Records drawn from a dataset
*** Begin section ***

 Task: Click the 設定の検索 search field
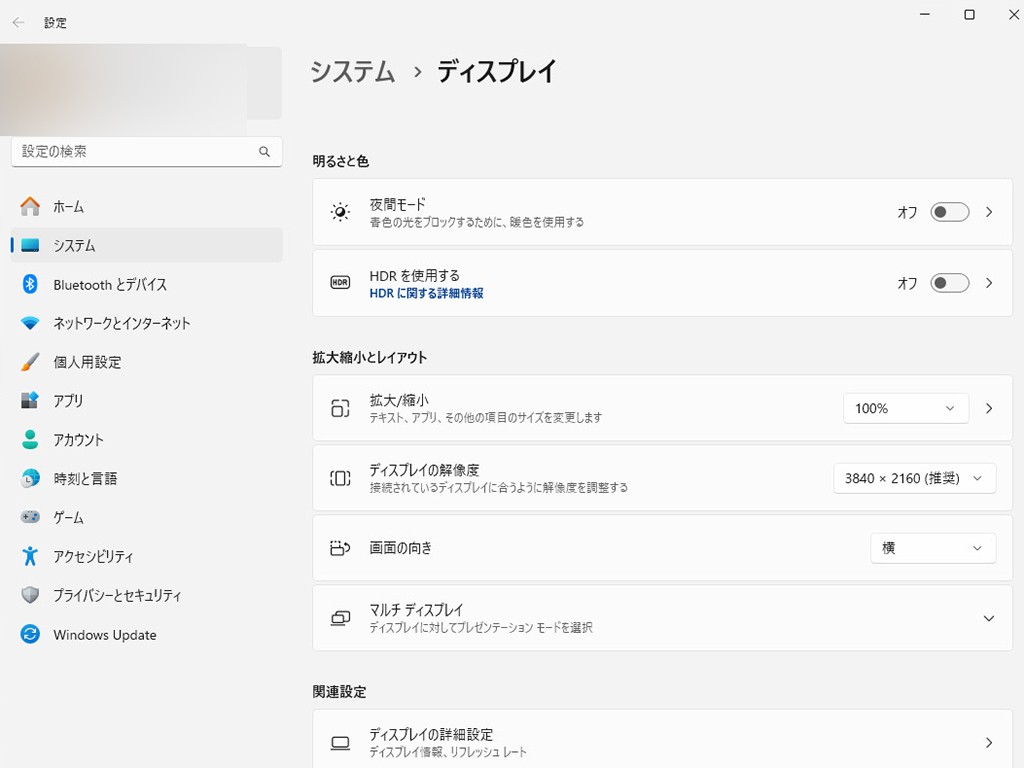(135, 152)
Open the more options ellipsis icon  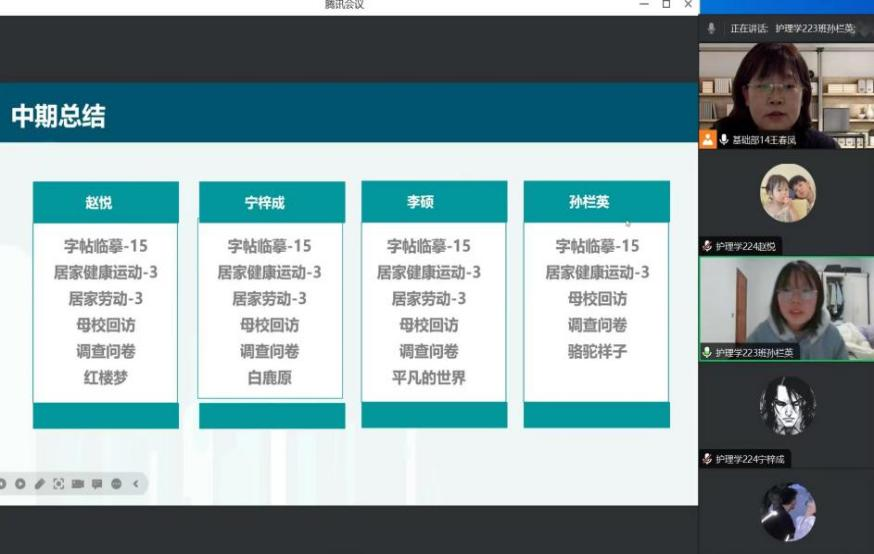coord(116,484)
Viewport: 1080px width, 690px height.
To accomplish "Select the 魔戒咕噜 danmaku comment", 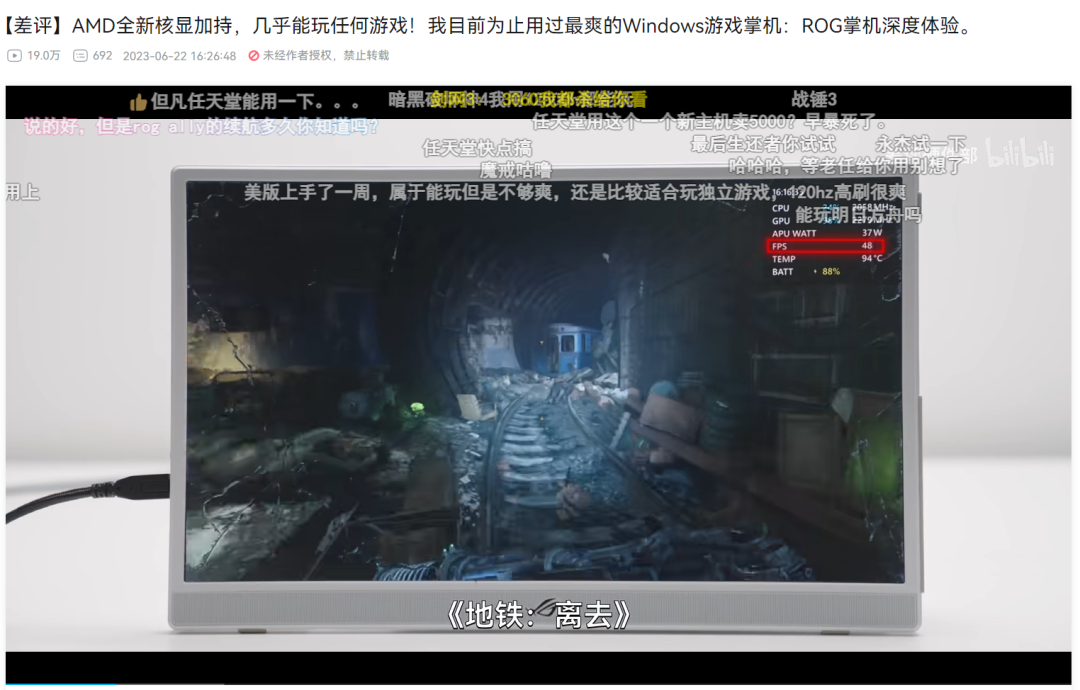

*** End section ***

■ **WHAT IS REQUIRED**
In the answer, give only the lines from the one containing "Viewport: 1080px width, 690px height." through the end of the records above, each reproduced exactly. Include no pictures.

■ **RESPONSE**
Viewport: 1080px width, 690px height.
To accomplish "Select the 魔戒咕噜 danmaku comment", 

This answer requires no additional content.